N.C. Central University’s Women and Gender Faculty Speaker Series marked Women’s History Month 2023 with two days of speakers addressing a variety of topics related to racism and women’s issues. On March 22 the series featured Gabriel Cruz, assistant professor in mass communications, associate professor Lydia Lindsey, assistant professor of criminal justice Asha Ralph, and mass communications professor Shauntae White.
According to womenshistorymonth.org, Women’s History Month began as a national holiday in 1981, when Congress requested President Reagen to proclaim the week beginning March 7, 1982 as “Women’s History Week.”
Over the next five years, Congress continued to pass joint resolutions designating a week in March as “Women’s History Week.” L. Between 1988 and 1994, Congress issued resolutions seeking and enabling the President to proclaim March as “Women’s History Month.” Since 1995, presidents have made a series of proclamations declaring March to be “Women’s History Month.”
Women’s History Month has evolved into both a celebration of the achievements of women and a time to recognize and address the ongoing struggles and inequalities still faced by women.
Gabriel Cruz examined racism, racial tourism, and anti-blackness as manifested in the Disney Zombie trilogy films.
“The idea of zombies comes from Haitian culture and mythology as an animated corpse,” Cruz said.
In his PowerPoint presentation Cruz noted that the zombies in the films have a language that is incomprehensible to non-zombies, are rhythmic and music-oriented, and physically strongest, faster, and more violent that non-zombies. All this, he argued, is to stereotypes Black people.
In “White tears; The Invisibility of Missing Black Women and Girls,” Asha Ralph contrasted the way the media and law enforcement handle missing cases of white and Black women. There were about 260,000 missing women and 100,000 of them were Black, according to Ralph. “There is an overabundance of coverage that mainstream media outlets dedicate to missing person cases of white women and a correlating lack of coverage of missing women of color,” said Ralph.
In “Put Your Back In It: Trap Cardio as a Form of Women’s Empowerment,” Shauntae White, examined how the dance exercise routine, created by Ashley Redwood, combines weight training and cardio with hip hop, Afrobeat, and Caribbean music. All the while asserting that women should be comfortable, proud even, of their various body types. Redwood quit her job with the federal government to promote Trap Cardio. The routine now has 100,000 subscribers. White said she first got interested in Trap Cardio during the Covid shutdown.

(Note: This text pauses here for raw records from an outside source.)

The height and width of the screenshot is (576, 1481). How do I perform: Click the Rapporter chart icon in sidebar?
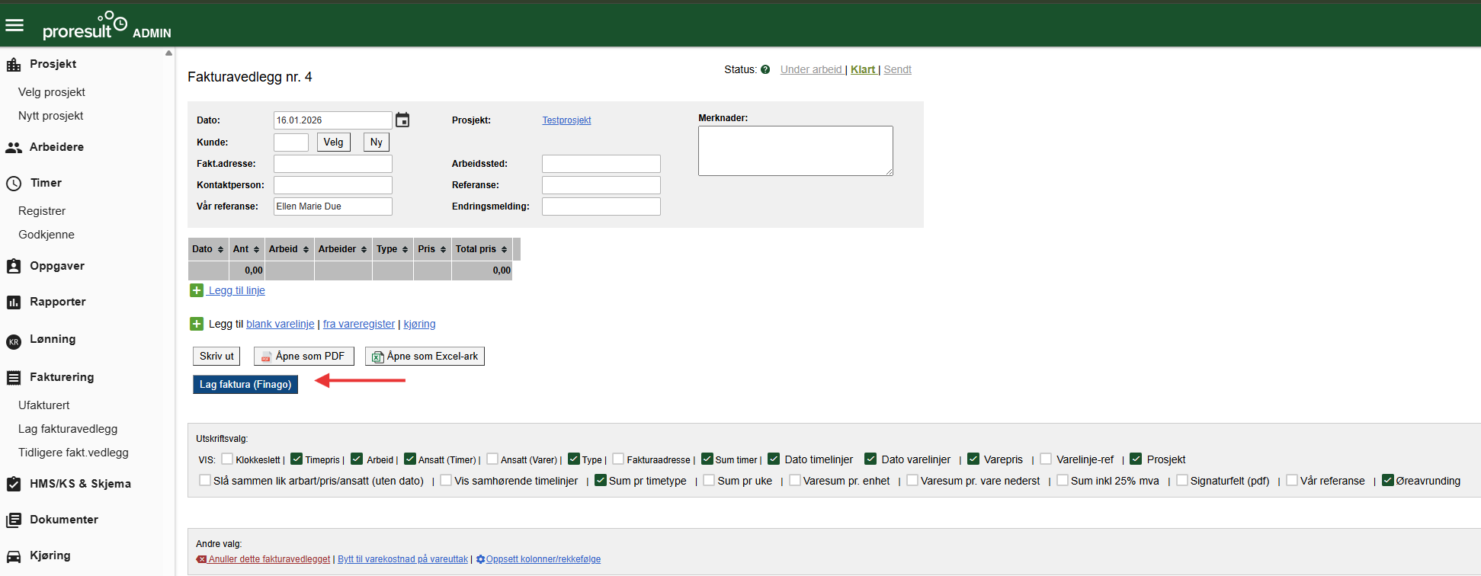14,302
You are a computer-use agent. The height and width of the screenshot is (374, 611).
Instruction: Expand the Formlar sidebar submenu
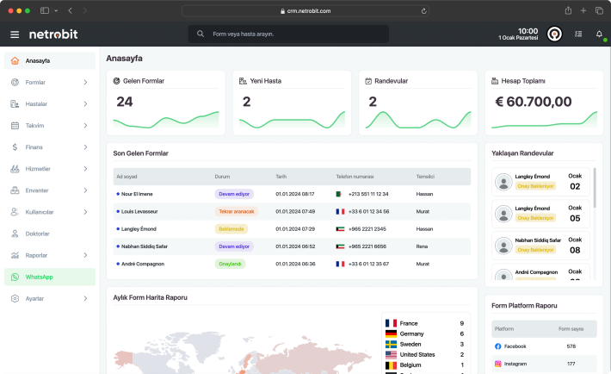(85, 83)
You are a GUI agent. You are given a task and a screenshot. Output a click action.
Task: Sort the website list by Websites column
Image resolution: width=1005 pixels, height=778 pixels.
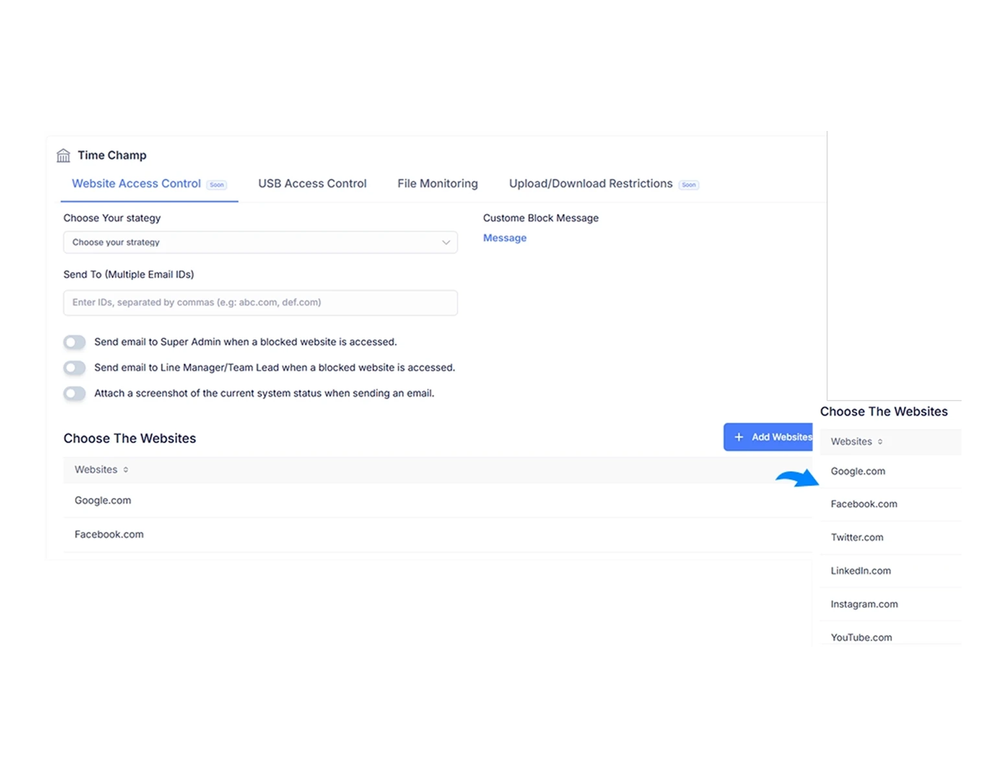click(x=96, y=469)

In another presentation, using Megan Markle Lydia Lindsey explored the complexity of racial identity in Britain and the British Commonwealth. Markle, a princess by marriage into the Royal Family, has a Black father and a white mother. She was born in Los Angeles. Linsdey explorers what it means to the country to have its first Black princess, who first identified as bi-racial, not Black. Then, after experiencing racism began to identify as Black.
“Yes, she has experienced racial prejudice. However, she did not have the same experience as other Black people,” Lindsey said.
The Women and Gender Studies’ program was introduced in Fall 2016. N.C. Central University is the first HBCU in North Carolina to offer this program.